03-04-2002, 04:11 PM
For general applications, do I use straight or spiral fluted reamers? What's the difference?
03-04-2002, 05:13 PM
There isn't a lot of difference at least at slow or hand speeds, but a spiral reamer will cut smoth in a split bushing, a straight flute will dig in at the seam. Also a sprial reamer will cut true in a pully or gear or whatever with a key way in it. Some people like the finish of a spiral better used at higher speeds, big thiny is to buy the best ones you can afford.
03-04-2002, 09:46 PM
With interrupted cuts in holes - you must use a spiral reamer for those. Spirals are slightly more expensive but handier in general. I would only buy the specific reamers you need - it is pretty rare to actually need a full set. Buy the best you can afford in M-42 or T-15 HSS if you can get them. Use lots of cutting fluid and NEVER, EVER turn them backwards or you will damage the cutting edge! Clean after use and return to their protective tube.

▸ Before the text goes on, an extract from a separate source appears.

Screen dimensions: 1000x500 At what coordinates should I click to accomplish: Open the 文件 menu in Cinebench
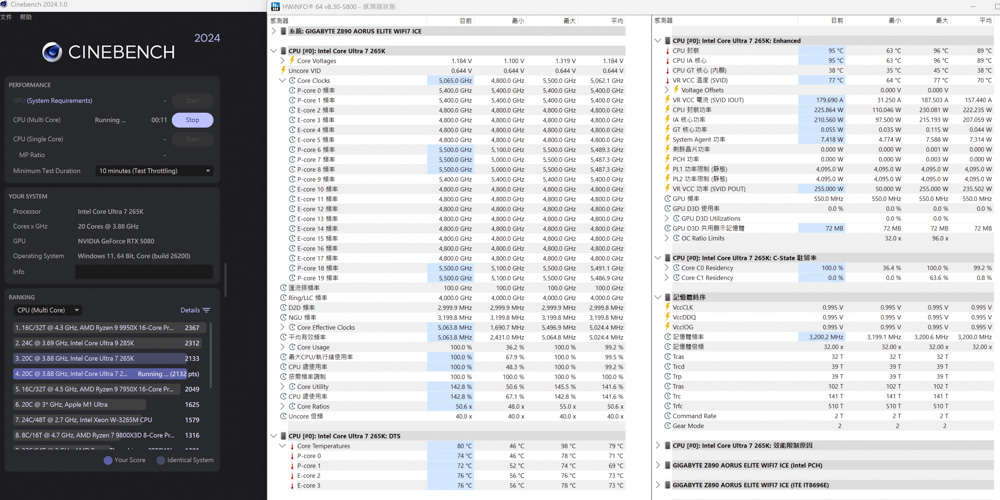(7, 17)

I'm partial to the spiral reamers, myself. As Dave said, buy them as you need them. Odds are you'll never, ever, need a 29/64" reamer and other odd sizes for anything, so there is little point in buying a full fractional set. One at a time, buying top quality isn't all that expensive.
03-05-2002, 09:01 AM
For reaming a 'one-time' hole of a specific size, I've found that using a hardened dowell pin or piece of drill rod of proper size with one end ground at an angle of 45deg or more has worked fine. ... in the absence of a reamer that size. (Saw that in one of the HSM books.)
03-05-2002, 09:46 AM
Thank you all for the wealth of infomation.
03-05-2002, 05:50 PM
Some guys at my work were working on the cell phone towers and broke a 13/16 reamer. They gave it to me. Their boss told me they paid 60 or 70 bucks for it. I drilled out some drill rod i had in the shop just tight enough not to fit over the broken shank. Then i heated the rod up. Slid it over the shank and let it cool. Next i brazed the drill rod to the reamer and put it back in my lathe. Machined down a new shank with a 1/2 diam for the drill and tried it out today. Voila Succes. Works good too. I almost broke my arm in the hand held drill. After that i used the Drill press. Ran truer then i hoped for.
03-06-2002, 03:37 AM
As LynnL stated, you can make a toolmakers reamer as he suggested or a D-Bit reamer for the odd ones. Of course, this also presumes you have some O1 (oil hardening) ground drill stock on hand. Guy Lautard's "Machinist Bedside Reader #1" see page 52 explains how to do this in detail.